This presents a problem because Anthony does little else productive with the ball other than shoot it, which he does often, averaging between 18-22 FGA (Field Goal Attempts) per game in every year except his second. Anthony has never finished lower than sixth in the NBA in FGA and has never finished outside the top 10 in free throws attempted.
Last season Anthony produced only 6.2 assist opportunities per game, which ranked 94th in the NBA while genuine superstars with very similar usage rates LeBron James and Kevin Durant produced 12.0 and 10.3 opportunities respectively. That's a whole world of non-productive usage for Melo.
The only metric where Carmelo Anthony is elite is scoring, but even this is more volume related than efficiency related. The average NBA player in 2013-14 had an effective field goal percentage (eFG%) of 50.1%, Melo's eFG% was 50.3%, slightly better than average but hardly elite. What does elite look like? Try LeBron James 61.0%, Steph Curry 56.6% and Kevin Durant 56.0%.

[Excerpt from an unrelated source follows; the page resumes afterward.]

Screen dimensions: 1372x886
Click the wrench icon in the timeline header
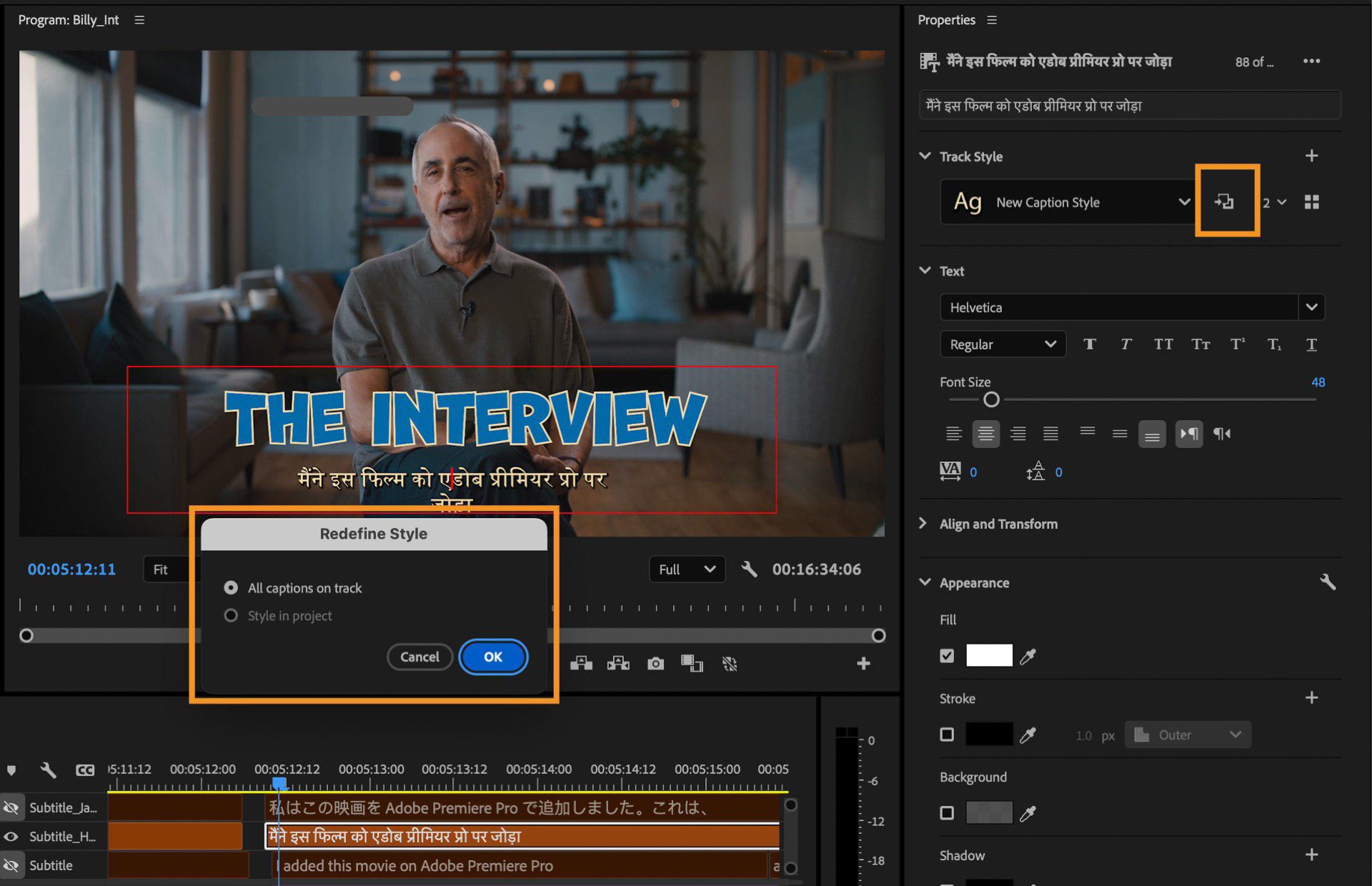pos(47,770)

Anthony defenders will try to point to the Knicks having a significantly weaker supporting cast than James, Curry and Durant which hasn't always been the case. However those same three names feature atop ESPN.com's Offensive Real Plus Minus stat for 2013-14, which measures a team's offensive performance adjusted for teammates and opponents. Melo finished 18th on that offensive metric and 289th on defense.
Anthony and defense are rarely mentioned in the same sentence and there are good reasons why. Melo has never posted a positive DBPM (Defensive Box Plus Minus) and every year bar one has been negative, meaning that on average, Anthony's defensive contributions while on the court are negative or worse than the average player as per Basketball-Reference.com.
Carmelo Anthony has been the best player on teams that made the playoffs every year he was in the league barring last year and inevitably this year. However in those ten playoff trips Melo's teams have lost in the first-round eight times, the second round once and made only a solitary trip to the conference finals.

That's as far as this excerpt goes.